Arthur Capper, campaign card for Kansas governor's race

Saturday, July 2, 2016

Inept Trompe l'Oeil Camouflage in WWI

Camp Sherman, Chillicothe OH, building camouflage (1919)

Distant view of same building (1919)
Surely, some of the least persuasive camouflage of World War I was illusionistic building camouflage, devised by Allied infantry camoufleurs. Sometimes it was designed by artists who were assumed to be experts because, as civilians, they had worked or studied as artists. Too often, apparently, they may not have been sufficiently skilled as painters, nor did they genuinely understand the conditions that contribute to effective camouflage. There is ample indication of that in wartime vintage photographs of the use of quaint pictorial scenes (inept trompe l'oeil realism) on the sides of buildings, which can't have fooled anyone. Show here (above and below) are various examples of that from government photographs from WWI.

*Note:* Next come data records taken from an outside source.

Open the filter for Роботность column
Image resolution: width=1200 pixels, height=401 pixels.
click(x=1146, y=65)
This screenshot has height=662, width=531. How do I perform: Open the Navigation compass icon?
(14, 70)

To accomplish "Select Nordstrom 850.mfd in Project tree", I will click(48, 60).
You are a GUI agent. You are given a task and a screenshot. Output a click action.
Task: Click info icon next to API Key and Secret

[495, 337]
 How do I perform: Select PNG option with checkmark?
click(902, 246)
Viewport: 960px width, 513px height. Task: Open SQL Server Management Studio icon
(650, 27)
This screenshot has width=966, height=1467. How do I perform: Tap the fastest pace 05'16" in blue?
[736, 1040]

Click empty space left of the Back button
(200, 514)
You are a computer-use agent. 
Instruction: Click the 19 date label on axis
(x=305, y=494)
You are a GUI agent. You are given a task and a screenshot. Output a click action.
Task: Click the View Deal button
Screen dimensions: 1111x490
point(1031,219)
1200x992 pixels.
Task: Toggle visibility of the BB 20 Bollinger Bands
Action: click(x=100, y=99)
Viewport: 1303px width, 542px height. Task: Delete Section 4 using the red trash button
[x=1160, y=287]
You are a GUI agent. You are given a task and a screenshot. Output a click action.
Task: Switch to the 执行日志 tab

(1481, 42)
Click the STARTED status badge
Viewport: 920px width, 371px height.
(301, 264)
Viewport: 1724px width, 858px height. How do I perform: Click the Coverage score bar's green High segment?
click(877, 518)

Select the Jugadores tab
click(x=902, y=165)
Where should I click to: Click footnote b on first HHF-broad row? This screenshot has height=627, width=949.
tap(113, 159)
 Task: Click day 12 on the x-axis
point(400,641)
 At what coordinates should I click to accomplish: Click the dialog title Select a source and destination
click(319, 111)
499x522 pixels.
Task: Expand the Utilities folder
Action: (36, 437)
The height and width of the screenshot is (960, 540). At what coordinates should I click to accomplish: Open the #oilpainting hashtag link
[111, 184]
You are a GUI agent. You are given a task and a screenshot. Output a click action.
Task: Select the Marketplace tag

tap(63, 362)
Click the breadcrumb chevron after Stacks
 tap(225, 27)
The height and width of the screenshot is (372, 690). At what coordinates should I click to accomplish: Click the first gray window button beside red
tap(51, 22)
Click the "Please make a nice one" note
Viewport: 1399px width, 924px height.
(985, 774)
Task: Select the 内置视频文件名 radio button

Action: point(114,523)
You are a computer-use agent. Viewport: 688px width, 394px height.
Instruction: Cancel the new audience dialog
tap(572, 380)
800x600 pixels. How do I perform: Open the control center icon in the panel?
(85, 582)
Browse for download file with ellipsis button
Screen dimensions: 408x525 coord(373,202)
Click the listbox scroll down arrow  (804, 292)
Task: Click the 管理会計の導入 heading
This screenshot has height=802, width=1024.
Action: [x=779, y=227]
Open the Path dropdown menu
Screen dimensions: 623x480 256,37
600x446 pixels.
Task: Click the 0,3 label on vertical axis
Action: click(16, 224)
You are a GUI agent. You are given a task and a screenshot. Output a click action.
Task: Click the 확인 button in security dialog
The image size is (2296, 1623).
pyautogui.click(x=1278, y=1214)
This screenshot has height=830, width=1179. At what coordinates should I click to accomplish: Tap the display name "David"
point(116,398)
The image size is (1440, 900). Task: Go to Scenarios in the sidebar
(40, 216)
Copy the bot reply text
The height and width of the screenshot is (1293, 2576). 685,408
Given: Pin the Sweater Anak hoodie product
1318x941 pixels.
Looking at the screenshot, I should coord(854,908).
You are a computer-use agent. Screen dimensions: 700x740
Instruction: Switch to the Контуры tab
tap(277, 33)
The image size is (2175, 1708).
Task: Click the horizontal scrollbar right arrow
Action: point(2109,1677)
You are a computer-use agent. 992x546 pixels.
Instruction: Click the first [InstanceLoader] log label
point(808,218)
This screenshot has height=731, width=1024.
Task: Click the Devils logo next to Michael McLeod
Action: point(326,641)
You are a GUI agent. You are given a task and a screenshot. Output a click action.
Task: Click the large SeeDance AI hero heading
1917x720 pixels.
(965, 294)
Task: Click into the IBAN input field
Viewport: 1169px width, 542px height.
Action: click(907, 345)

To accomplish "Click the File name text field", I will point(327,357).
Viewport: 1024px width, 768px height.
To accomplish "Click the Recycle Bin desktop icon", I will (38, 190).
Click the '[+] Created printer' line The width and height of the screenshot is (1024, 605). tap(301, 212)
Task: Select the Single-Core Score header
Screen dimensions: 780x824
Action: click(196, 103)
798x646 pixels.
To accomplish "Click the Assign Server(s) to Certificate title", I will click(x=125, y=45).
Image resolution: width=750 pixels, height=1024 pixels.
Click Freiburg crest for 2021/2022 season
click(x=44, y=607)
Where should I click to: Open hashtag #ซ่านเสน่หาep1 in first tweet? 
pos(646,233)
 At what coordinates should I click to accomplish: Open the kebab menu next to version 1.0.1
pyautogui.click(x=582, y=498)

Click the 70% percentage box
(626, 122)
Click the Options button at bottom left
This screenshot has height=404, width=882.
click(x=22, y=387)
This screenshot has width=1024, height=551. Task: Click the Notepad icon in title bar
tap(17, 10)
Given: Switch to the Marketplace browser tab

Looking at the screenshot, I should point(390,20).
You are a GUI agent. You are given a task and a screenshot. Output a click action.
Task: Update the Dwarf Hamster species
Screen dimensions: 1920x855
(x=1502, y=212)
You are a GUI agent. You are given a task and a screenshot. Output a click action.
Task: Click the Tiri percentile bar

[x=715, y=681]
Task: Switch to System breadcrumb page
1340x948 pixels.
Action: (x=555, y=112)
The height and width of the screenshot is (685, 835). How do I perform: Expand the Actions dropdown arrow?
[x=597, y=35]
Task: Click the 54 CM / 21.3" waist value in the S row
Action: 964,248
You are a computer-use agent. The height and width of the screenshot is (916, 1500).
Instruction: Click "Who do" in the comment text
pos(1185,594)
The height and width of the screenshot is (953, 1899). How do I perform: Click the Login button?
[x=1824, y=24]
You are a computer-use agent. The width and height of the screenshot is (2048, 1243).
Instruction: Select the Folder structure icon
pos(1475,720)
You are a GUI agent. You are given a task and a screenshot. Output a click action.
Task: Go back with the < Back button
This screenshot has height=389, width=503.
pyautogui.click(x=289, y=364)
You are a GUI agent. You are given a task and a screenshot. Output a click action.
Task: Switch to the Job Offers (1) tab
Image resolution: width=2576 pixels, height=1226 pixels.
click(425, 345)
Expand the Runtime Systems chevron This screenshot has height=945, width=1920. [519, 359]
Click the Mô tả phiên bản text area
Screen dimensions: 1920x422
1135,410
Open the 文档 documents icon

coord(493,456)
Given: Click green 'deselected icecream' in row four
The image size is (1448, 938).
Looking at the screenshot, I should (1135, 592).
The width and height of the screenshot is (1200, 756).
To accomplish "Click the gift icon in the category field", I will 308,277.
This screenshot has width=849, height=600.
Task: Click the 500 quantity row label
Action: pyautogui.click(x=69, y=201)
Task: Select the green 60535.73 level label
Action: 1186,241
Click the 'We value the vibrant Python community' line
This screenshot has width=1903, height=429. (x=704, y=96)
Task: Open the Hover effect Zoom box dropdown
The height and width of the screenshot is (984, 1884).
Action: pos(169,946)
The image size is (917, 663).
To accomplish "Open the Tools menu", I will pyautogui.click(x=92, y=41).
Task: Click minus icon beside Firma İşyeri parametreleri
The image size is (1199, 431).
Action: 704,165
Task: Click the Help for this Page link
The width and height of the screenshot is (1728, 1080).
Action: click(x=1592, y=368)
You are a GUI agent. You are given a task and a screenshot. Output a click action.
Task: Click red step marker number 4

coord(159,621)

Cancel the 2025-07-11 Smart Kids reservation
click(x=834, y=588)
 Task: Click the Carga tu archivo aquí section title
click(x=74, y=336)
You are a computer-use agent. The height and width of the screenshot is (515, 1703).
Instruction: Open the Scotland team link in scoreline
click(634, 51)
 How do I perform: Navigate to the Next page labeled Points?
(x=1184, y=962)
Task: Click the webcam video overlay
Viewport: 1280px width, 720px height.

As was featured in an earlier post, it was common to use perspective illusions in setting up phony pictorial scenes.

•••

Henry Berry [American artist, writer and WWI camoufleur], Make the Kaiser Dance. NY: Doubleday, 1978, p. 206—

None of us, including the captain, knew a goddamn thing about camouflage, but it got us out of all the drilling and what have you.

309th Engineers, Camp Taylor KY (1918)

European building camouflage (c1918)

Ambulances painted on building, Camp Taylor KY (1918)
Camouflaged Naval Air Station in FL (c1919)

Friday, July 1, 2016

Protective Coloration for White Horses

Protective coloration
Above (apologies for posting this drawing again, but it is so good it deserves to be repeated) World War I-era cartoon by George Morrow, published in Punch magazine, April 7, 1915, p. 280. The caption reads: REMARKABLE CASE OF PROTECTIVE COLORING. Owing, it is believed, to the fears of a German invasion, a zebra at the zoo assumes a neutral aspect.•

• Protectively colored in "stars and stripes" from a British point of view, presumably because the US was still neutral in the war.

•••

In earlier posts, we have talked about the practice during World War I (apparently not uncommon) of reducing the conspicuousness of white horses by painting them with darkened pigments. We've found yet another reference to that in the memoirs of the granddaughter of President U.S. Grant: Princess Cantacuzeine, Countess Spéransky, née Grant, Revolutionary Days: Recollections of Romanoffs and Bolsheviki 1914-1917. Small, Maynard and Company 1919, p. 23. In this passage, she recalls the resulting commotion when newly-painted horses (formerly white) were loaded onto railroad cars—

A most curious sight was the horses belonging to the regimental band. It was a tradition that though the other soldiers were all mounted on bay horses, the band should ride pure white steeds. With the news ideas of warfare, these animals became a danger to their unit, and they had been dyed for safety with olive-brown. This was their first appearance in their disguise; and their comrades of the four squadrons did not recognize them. There was a dreadful fuss, and such desire to avoid the poor, painted creatures that the latter felt insulted; and regarding themselves as victims of a ridiculous mistake, they lost no opportunity of protesting. Their humiliation turned them timid and fractious, and it took time and persuasion to get them into their cars. Everyone rushed to help; and officers as well as soldiers were amused at the result of this first essay at "camouflage," which came as a diversion to our strained feelings.